§ EXCERPTED TEXT:

Sunday, February 3, 2019

Flowers Decorate Shawls

Recently I've been to a new exhibition “Shawls and Scarves” at the State Russian Museum, St. Petersburg. I did not expect that I would be so impressed by exhibits there. Well, I will tell and show you the most interesting things there.

Square scarf 'Reps' 19th century

 Throw, lace, 19th century

For the first time a unique assortment of ancient and modern Russian textiles is presented in State Russian museum, St. Petersburg. The shawls, throws and kerchiefs are shown as parts of old traditional costumes. In 18 century in the northern city of Kargopol gold embroidery on white thin linen shawls and scarves was developed. They were part of the elegant costume of northern women. Gold threads are attached to the fabric with silk threads, that have a clear pattern on sewing.

Female festive costumes, late 19th century

Fragment of embroidered shawl of a bride, silk, gold


Fragment of embroidered kerchief, silk

As a rule, the corner of a kerchief was decorated with large embroidery, a kerchief was fixed under the chin, leaving free corners on shoulders. In the years 1860-80, the most elegant kerchiefs with rich ornamentation appeared.

§ MATERIAL PROVIDED:
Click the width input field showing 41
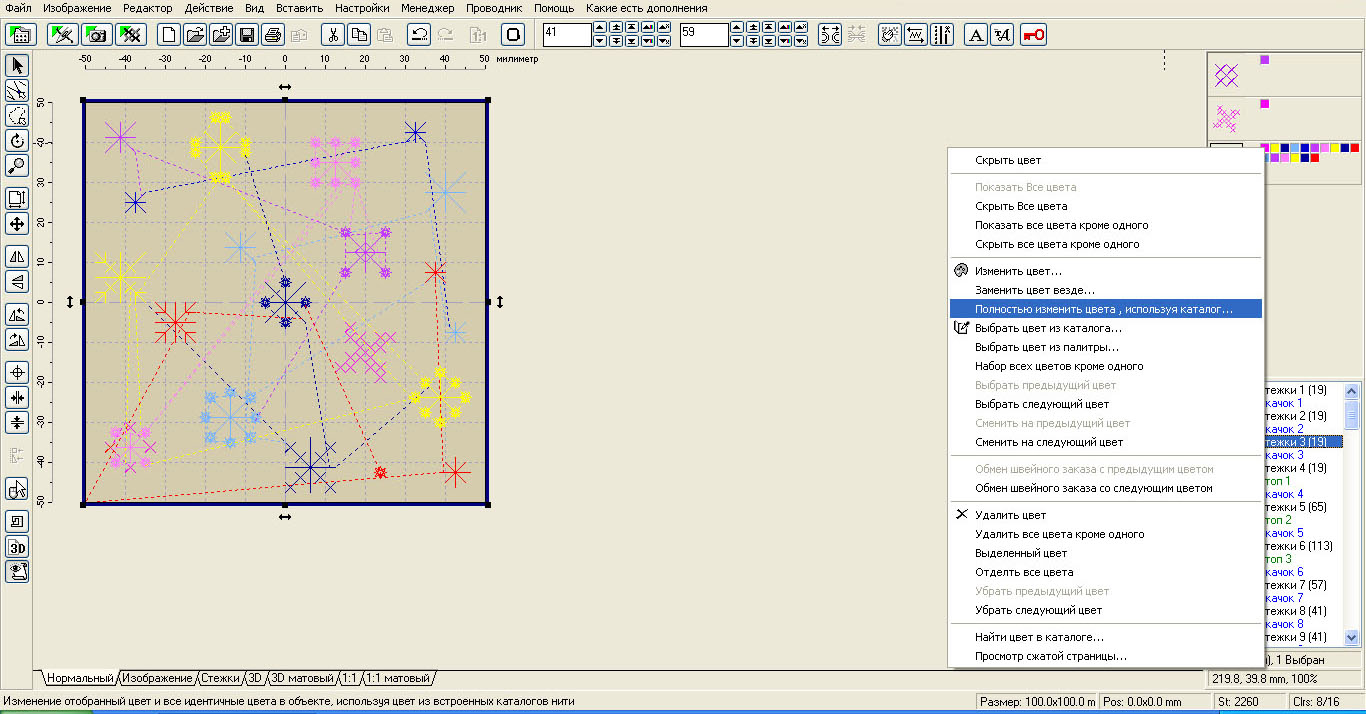1366x714 pixels. (x=567, y=35)
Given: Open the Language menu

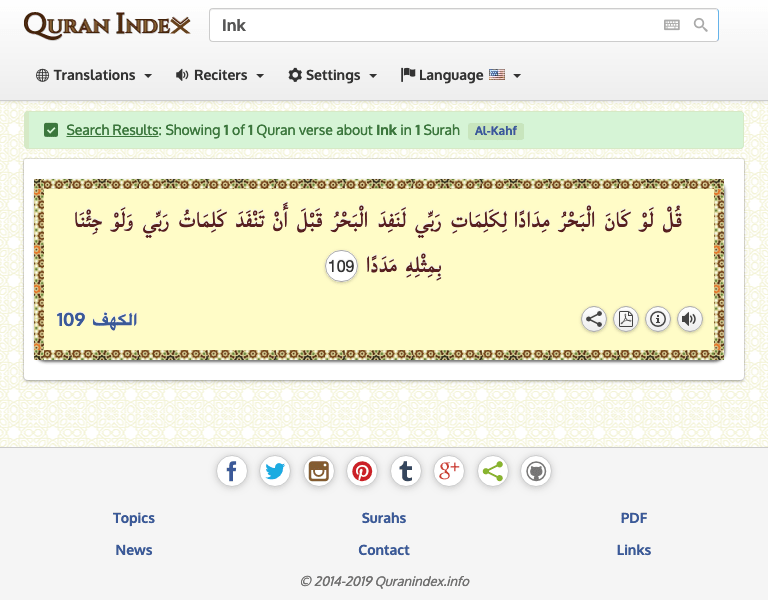Looking at the screenshot, I should tap(460, 75).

§ PROBLEM SET:
[A] In the text on the "Shawls and Scarves" exhibition, how were the gold threads attached to the fabric?
[B] Continue the text on the "Shawls and Scarves" exhibition from the end of its last sentence.

§ RESPONSES FOR EACH TASK:
[A] They were attached with silk threads.

[B]
 The kerchief, gold threads, fabric, Kargopol, 19 century  

 Triangular kerchief, gold threads, fabric, Kargopol, 19 century

 The kerchief, gold threads, Kargopol, 19 century

Attending church, celebration, harvesting – all these required the proper type of feminine head covering.  In 18-19th centuries fashionable costume of a lady or merchant’s wife was incomplete without a flower-patterned shawl or kerchief.


 Merchant's wife in a festive costume, Toropets, 19th century


Fragment of embroidered headscarf, gold, silver threads, silk


Part of embroidered kerchief, silk


 Fragment of embroidered kerchief, silver threads, silk


Fragment of embroidered shawl, silver threads, silk

Makers of scarves and shawls imported new textile and technology to Russia in 18 century. The art of silk weaving from Middle East influenced the textile manufacturing in towns of Kolomna, Vladimir, Toropets, Bogoevlensk.  


  Embroidered bride's shawl, silk


Fragment of embroidered bride's throw, silk

At the beginning of the 19th century, a square scarf appeared, a pattern woven with gold and silver thread replaced the oriental patterns, and a border appeared at the edges. Manufactures in the cities of Zuev, Shchelkovo, Kolomna produced scarves with complex patterns. Brocade kerchiefs and shawls were part of the ceremonial women's attire in the merchants and among wealthy peasants.

Throw, silver threads, 19th century

Fragment of the throw


The evolution of this manufacture from the time of Catherine the Great to elegant modern shawls, throws and kerchiefs is due to the development of the textile industry in the country.

Next post I'll continue showing you beautiful things. 


Click to enlarge photos.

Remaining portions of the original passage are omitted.